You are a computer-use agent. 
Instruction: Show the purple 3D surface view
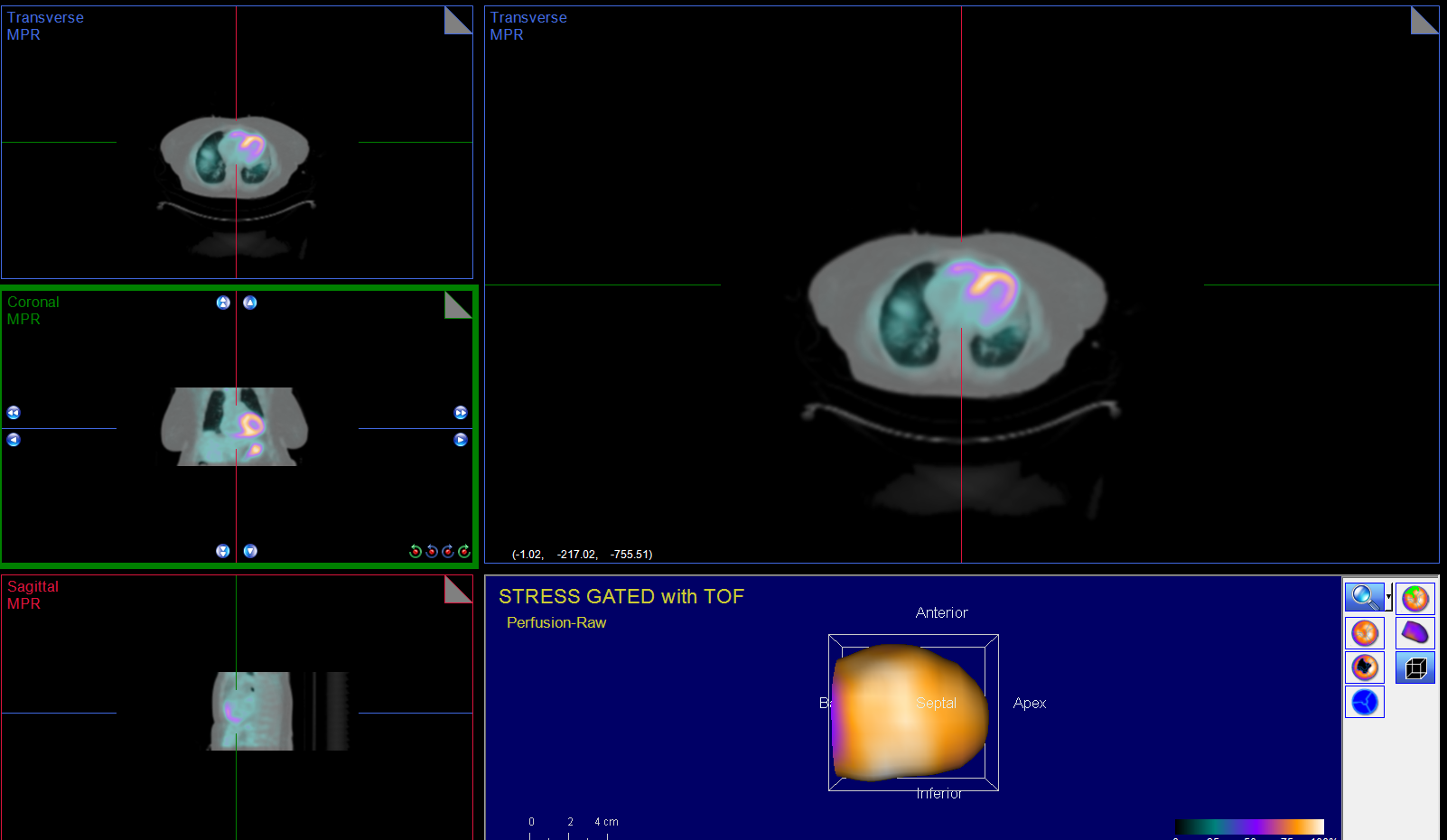[x=1415, y=632]
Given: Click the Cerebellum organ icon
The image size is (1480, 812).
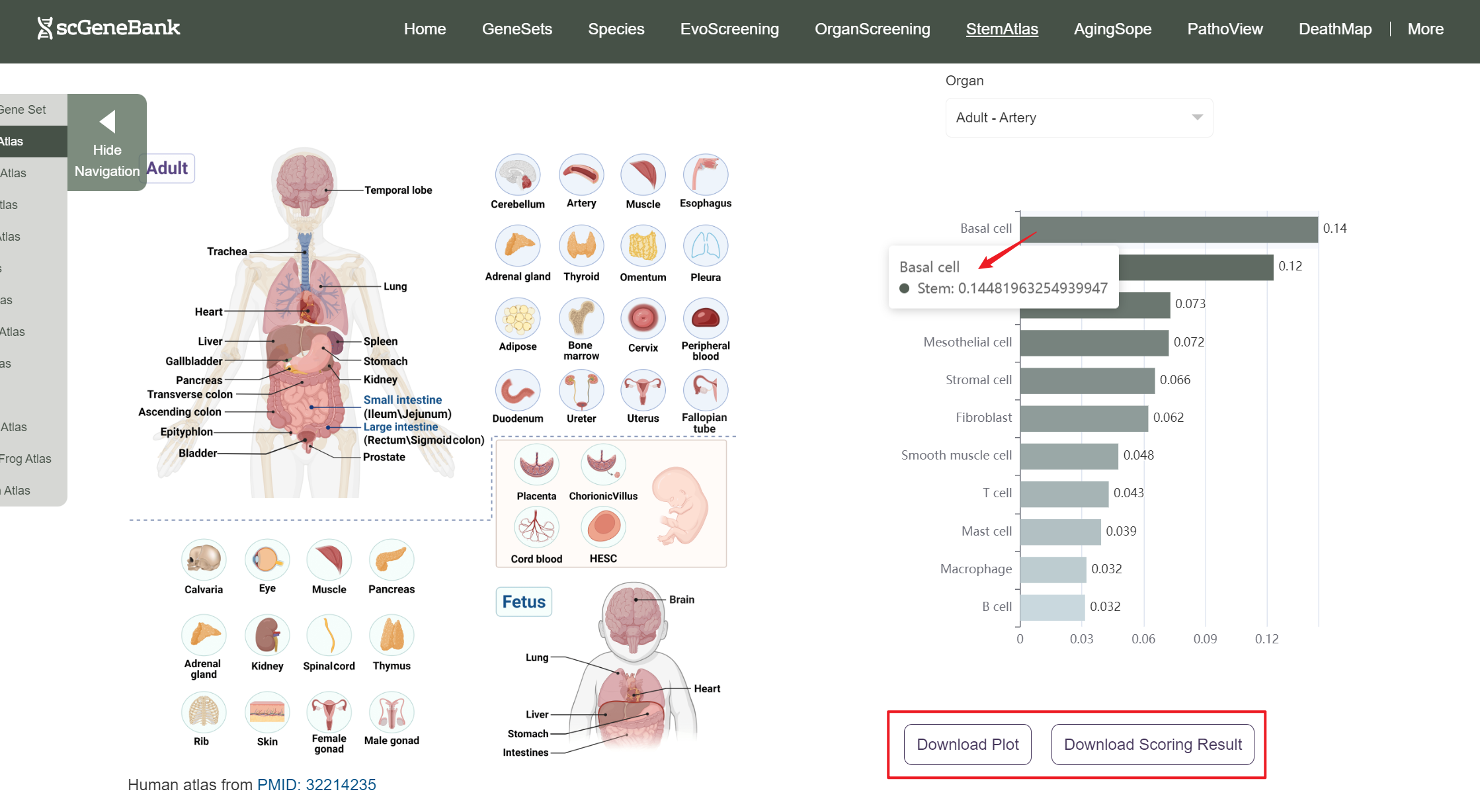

▶ **STATED EXERCISE**
Return the lines above word for word, beginning at the line that contains "Given: Click the Cerebellum organ icon" and continuing through the last line. Leave out the pictures.

▶ **EXERCISE RESPONSE**
Given: Click the Cerebellum organ icon
The image size is (1480, 812).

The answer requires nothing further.